A former Compass agent has accused the New York brokerage of using “bait-and-switch” tactics to lure him and other agents from competitors.
In a lawsuit filed in California last week, J. Gregory Maffei alleged Compass utilizes “unfair, unlawful and fraudulent business practices” designed to gain market share by recruiting agents with an “empty promise.”
The complaint, which seeks class-action status, demands $10 million in damages and reimbursement for unpaid commission and expenses.

By including Maffei’s contract, the suit further pulls back the curtain on Compass’ recruiting tactics, which have been the subject of other lawsuits from competing firms, including Realogy.
Maffei’s suit claims Compass has leveraged “more than $1 billion in funding from venture capitalists to support its ‘bait-and-switch’ tactics and to account for the losses Compass has incurred by overpaying and poaching its competitors’ real estate agents.” The filing was first reported by Inman.

According to the suit, Maffei joined Compass last year after 14 years at RE/MAX Estate Properties in Los Angeles.
Compass offered an “amazing compensation package,” including a $16,800 signing bonus, 90 percent split and a $49,000 “launch” marketing budget to get Maffei up and running, the suit claimed. It also promised restricted stock units.

Maffei claimed Compass didn’t tell him he’d receive restricted stock in the company, not common stock. Restricted stock units are subject to vesting and other restrictions.
Since 2018, Compass has allowed agents to invest commission payments into company stock, which agents hope will be valuable once the company goes public. Having raised $1.5 billion from investors, including SoftBank, Compass hired bookrunners last year to lay the groundwork for a potential IPO.

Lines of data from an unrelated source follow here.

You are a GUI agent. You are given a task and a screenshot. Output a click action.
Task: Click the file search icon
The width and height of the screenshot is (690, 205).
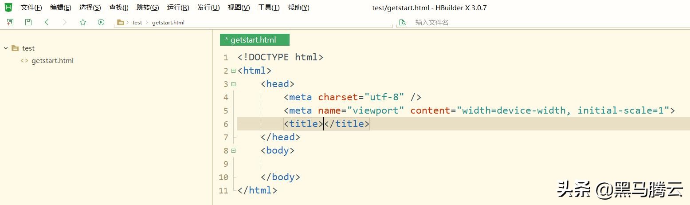[x=403, y=22]
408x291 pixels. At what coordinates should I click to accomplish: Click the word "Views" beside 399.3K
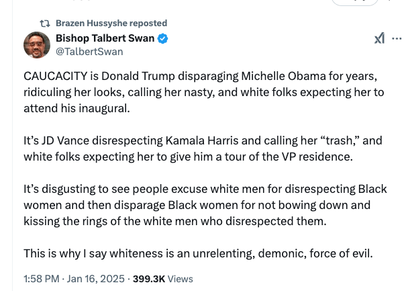point(181,278)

But Maffei alleged the model is nothing more than an “unlawful Ponzi scheme or a get-rich-quick scheme,” the complaint read. “Compass’ agents were pressured to give up hard-earned money to invest in Compass.”
According to the complaint, Compass also breached agents’ independent contractor agreements, in part by exercising a level of control of agents that should warrant employee status. It also paid out commissions based on a net commission number that includes deductions for expenses. And it engages in price-fixing by collecting its share of earned commission “based on the industry standard of 5 percent,” even if the seller and agent negotiated a lower amount.

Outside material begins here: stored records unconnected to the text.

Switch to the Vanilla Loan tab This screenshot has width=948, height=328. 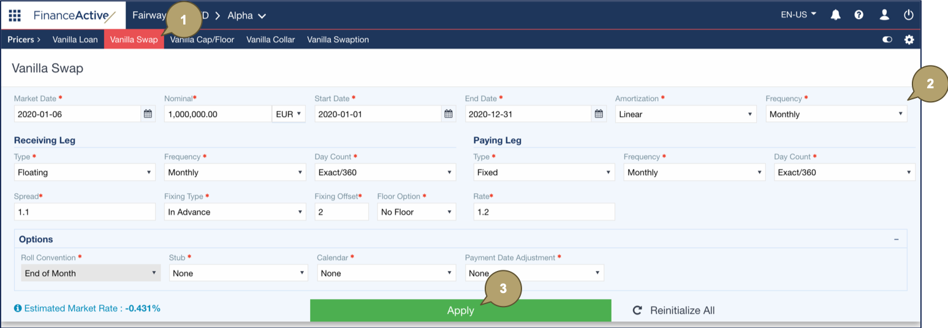(75, 40)
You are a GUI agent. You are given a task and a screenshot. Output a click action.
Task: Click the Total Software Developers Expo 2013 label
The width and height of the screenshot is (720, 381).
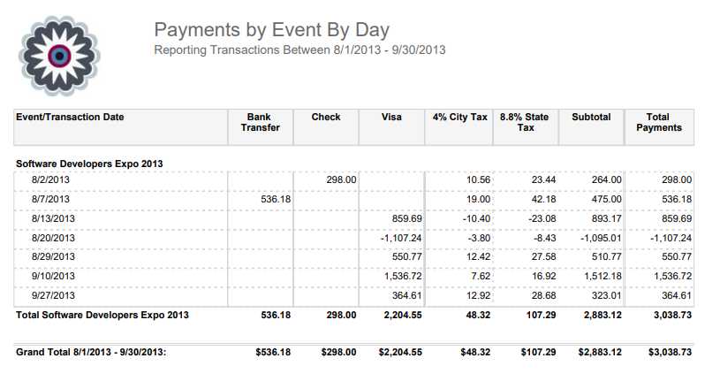point(102,315)
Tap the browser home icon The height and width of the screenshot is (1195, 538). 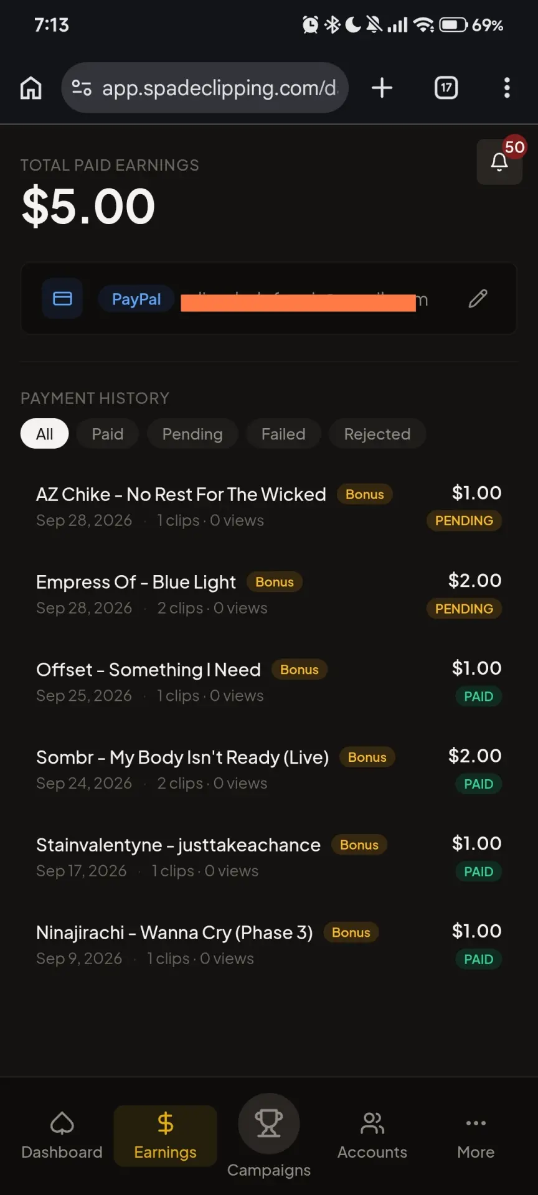click(x=31, y=88)
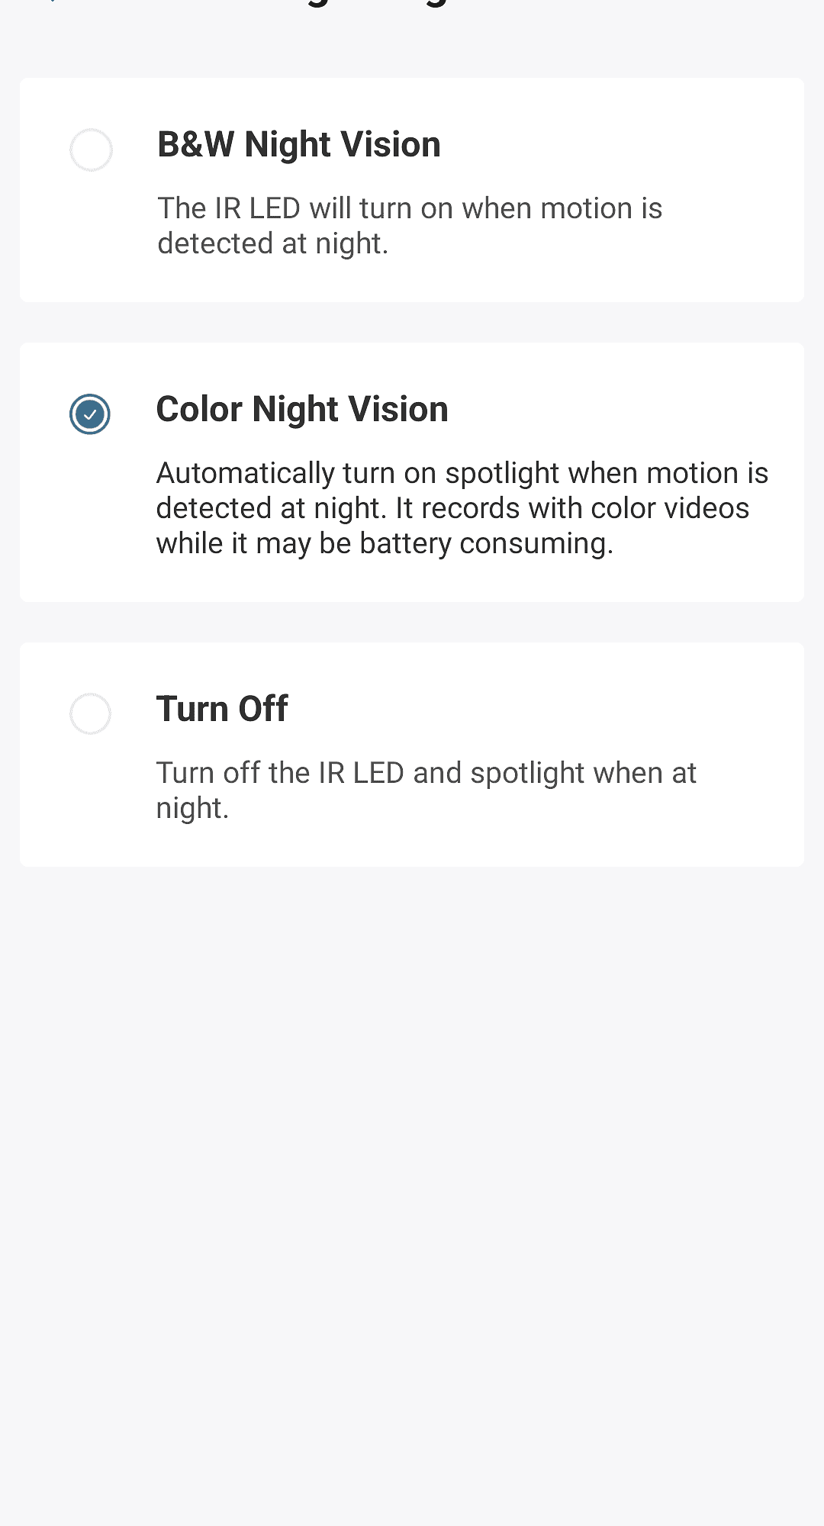Click the lone word "night." under Turn Off
Image resolution: width=824 pixels, height=1526 pixels.
tap(192, 808)
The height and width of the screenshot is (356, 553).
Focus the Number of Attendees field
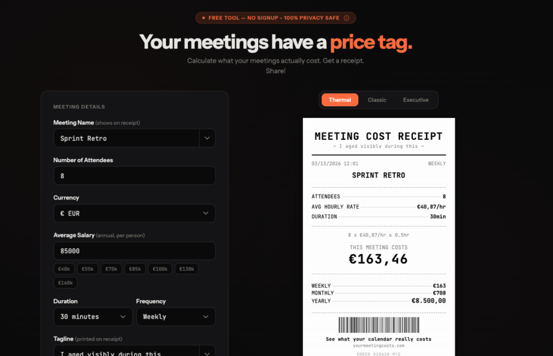click(134, 176)
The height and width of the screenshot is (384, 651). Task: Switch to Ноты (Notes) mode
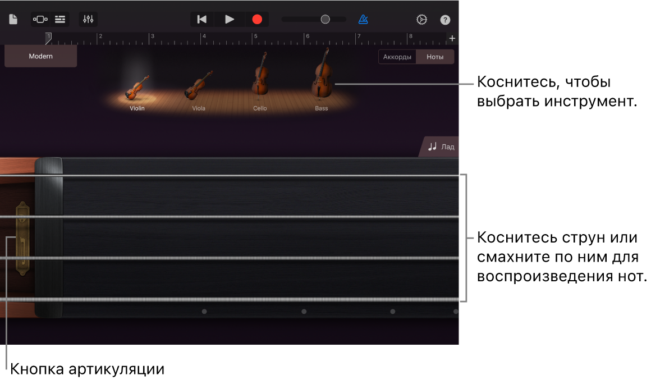(x=435, y=57)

Compass didn’t immediately respond to a request for comment. [Inman]
 

David Goldsmith

All Powerful Moderator
Staff member

Compass files confidentially for IPO​

Residential brokerage has been laying groundwork for public offering for months

Compass has filed confidentially to go public.
The residential brokerage, which has raised $1.5 billion from investors including SoftBank, said it submitted a draft registration statement with the U.S. Securities and Exchange Commission on Monday.

Compass did not disclose the size of the offering. The firm’s last valuation was $6.4 billion in July 2019, when it raised a $370 million Series G.

The impending IPO has been the subject of intense speculation in the real estate world.
Over the past year, Compass been laying the groundwork for a public offering by rounding out its C-suite and building up an independent board. The firm reportedly hired bookrunners last year.

Founded by Robert Reffkin and Ori Allon on New York in 2012, Compass burst onto the scene by hiring top agents across the country and gobbling up market share. Even as rivals criticized aggressive recruiting tactics, Compass grew to more than 18,000 agents.
In 2019, it ranked as the No. 3 residential firm in the country with $91.3 billion in sales, according to Real Trends.

Like other real estate firms, Compass was forced to make cuts when Covid hit, and in March it laid off 15 percent of staff. But as the housing market bounced back, Compass reported record revenue in June, July and August.
In an email to agents last month, CEO Robert Reffkin addressed the rumored IPO. “Being public will allow Compass to raise capital that we can invest in more tools and more support to help you,” he wrote.

Earlier this month, Compass was sued by a former agent in California who accused the firm of using “bait-and-switch” tactics to lure him and other agents from competitors. In 2019, real estate giant Realogy accused Compass of “predatory” poaching and unfair business practices. That suit is ongoing.